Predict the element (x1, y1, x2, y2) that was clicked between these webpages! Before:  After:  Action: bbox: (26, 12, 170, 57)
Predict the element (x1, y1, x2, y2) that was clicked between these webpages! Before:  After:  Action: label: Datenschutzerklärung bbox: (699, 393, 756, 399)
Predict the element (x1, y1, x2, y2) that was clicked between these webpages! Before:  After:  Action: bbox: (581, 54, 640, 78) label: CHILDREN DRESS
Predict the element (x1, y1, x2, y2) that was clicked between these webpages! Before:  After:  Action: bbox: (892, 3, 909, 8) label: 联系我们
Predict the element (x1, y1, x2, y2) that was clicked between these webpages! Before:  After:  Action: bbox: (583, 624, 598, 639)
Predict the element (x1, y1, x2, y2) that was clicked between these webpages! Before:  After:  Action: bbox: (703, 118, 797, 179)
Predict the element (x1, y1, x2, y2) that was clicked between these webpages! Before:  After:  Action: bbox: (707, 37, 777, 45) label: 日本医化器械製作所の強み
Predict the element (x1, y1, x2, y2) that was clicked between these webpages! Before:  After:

:: Task brief ::
Reproduce word for word the lines of the material above, beginning with the line that contains "624, 598, 639)" and continuing through the line that contains "118, 797, 179)", both included.

:: Exercise result ::
Predict the element (x1, y1, x2, y2) that was clicked between these webpages! Before:  After:  Action: bbox: (583, 624, 598, 639)
Predict the element (x1, y1, x2, y2) that was clicked between these webpages! Before:  After:  Action: bbox: (703, 118, 797, 179)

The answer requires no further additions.